--- start ---

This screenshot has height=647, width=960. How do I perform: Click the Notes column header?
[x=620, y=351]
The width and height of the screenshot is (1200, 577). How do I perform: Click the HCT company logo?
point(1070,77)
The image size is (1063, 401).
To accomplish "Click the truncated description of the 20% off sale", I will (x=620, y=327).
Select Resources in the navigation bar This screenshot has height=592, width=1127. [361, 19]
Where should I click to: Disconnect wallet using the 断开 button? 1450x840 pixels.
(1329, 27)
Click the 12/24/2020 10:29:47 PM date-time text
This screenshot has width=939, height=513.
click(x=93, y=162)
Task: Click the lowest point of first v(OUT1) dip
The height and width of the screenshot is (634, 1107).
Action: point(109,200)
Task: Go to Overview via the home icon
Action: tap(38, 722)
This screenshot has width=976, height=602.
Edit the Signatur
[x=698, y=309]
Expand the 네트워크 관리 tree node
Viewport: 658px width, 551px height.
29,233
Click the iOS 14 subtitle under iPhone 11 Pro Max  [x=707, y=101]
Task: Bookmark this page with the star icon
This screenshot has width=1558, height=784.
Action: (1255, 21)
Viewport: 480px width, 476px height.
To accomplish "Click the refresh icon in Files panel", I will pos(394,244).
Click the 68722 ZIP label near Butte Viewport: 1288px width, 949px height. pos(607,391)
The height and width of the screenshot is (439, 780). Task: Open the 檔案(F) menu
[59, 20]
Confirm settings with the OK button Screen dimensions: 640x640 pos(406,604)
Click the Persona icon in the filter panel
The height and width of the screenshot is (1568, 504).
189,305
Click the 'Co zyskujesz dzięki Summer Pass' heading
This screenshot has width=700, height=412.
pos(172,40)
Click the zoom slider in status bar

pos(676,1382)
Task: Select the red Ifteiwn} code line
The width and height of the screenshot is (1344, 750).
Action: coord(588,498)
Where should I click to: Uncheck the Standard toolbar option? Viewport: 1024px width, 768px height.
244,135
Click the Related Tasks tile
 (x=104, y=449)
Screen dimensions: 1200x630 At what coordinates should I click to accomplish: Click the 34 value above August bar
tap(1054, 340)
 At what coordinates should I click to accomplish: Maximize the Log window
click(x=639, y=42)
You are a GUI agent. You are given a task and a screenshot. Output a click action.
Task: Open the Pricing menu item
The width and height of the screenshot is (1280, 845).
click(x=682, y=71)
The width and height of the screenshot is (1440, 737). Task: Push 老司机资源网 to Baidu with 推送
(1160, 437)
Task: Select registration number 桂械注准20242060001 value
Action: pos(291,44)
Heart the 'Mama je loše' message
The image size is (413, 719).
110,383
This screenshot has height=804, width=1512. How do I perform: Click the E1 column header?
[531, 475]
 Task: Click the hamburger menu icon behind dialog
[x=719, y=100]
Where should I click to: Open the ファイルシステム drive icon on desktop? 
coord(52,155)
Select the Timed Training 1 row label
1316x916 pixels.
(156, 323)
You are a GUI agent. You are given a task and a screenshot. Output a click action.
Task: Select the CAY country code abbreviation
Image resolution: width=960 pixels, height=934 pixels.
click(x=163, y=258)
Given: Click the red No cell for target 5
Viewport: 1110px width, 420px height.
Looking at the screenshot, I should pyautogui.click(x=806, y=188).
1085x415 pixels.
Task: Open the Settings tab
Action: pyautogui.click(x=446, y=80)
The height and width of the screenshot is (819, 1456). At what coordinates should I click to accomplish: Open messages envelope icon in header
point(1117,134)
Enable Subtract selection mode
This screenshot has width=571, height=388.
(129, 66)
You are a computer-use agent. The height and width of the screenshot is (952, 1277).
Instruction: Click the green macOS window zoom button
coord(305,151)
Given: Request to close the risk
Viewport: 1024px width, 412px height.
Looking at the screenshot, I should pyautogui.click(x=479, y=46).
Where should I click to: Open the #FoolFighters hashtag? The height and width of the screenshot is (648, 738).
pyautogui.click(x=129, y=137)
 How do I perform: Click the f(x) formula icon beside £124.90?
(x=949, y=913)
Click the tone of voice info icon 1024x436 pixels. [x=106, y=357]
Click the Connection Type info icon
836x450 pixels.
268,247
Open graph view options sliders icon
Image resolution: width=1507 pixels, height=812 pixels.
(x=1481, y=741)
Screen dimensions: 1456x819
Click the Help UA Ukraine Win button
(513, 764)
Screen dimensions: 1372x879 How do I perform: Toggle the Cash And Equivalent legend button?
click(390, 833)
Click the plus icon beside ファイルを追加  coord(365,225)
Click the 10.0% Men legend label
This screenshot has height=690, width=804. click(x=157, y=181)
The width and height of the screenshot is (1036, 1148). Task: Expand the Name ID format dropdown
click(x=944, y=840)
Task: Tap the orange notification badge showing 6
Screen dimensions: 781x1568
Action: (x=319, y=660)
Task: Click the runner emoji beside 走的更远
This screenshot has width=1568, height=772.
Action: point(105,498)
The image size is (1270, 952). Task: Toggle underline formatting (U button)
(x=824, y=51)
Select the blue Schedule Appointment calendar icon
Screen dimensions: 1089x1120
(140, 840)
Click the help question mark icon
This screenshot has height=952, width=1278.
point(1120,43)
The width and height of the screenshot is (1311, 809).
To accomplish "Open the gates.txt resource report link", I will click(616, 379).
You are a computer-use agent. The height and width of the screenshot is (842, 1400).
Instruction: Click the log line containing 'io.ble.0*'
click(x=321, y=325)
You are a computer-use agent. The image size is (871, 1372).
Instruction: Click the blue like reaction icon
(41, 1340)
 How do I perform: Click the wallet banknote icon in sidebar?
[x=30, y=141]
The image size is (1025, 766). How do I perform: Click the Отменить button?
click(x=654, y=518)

--- end ---

**Stated goal**.
Collect every line above that contains the word "computer" and copy each one in full. Case counts.

**Reply**.
You are a computer-use agent. The height and width of the screenshot is (952, 1277).
You are a computer-use agent. The height and width of the screenshot is (842, 1400).
You are a computer-use agent. The image size is (871, 1372).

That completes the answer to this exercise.